ACTION ITEM> For the entries below, copy exactly the line that contains "The width and" through the line that contains "Click the Governor Gain help icon", both ends included, and exclude all pictures.

ENTRIES SHOWN>
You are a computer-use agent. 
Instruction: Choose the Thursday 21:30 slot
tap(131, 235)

---

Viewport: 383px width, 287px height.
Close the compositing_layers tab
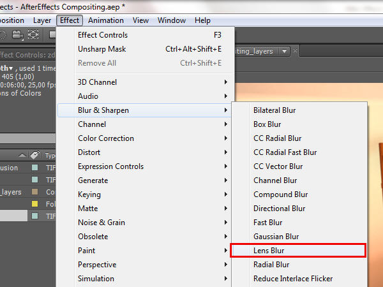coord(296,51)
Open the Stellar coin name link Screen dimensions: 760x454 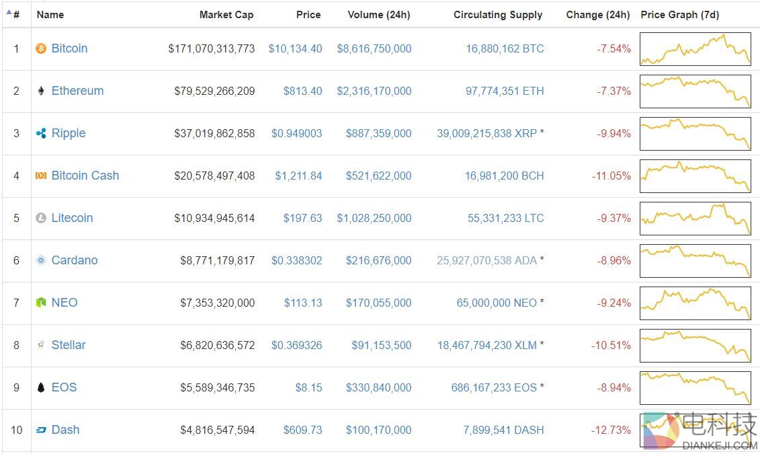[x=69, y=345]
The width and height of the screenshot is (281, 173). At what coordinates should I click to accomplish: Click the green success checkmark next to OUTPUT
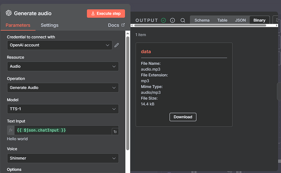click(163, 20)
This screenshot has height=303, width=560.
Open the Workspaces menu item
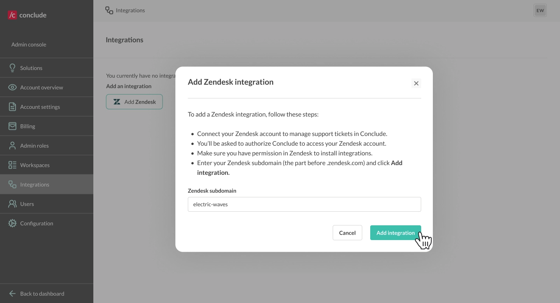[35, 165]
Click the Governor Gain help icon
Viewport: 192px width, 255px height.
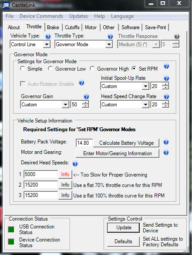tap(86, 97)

SOLUTION TO THIS PROBLEM>
The width and height of the screenshot is (281, 173). At what coordinates should I click to accomplish: Click the green success checkmark next to OUTPUT
click(163, 20)
This screenshot has height=303, width=560.
Open the Workspaces menu item
[35, 165]
Click the Governor Gain help icon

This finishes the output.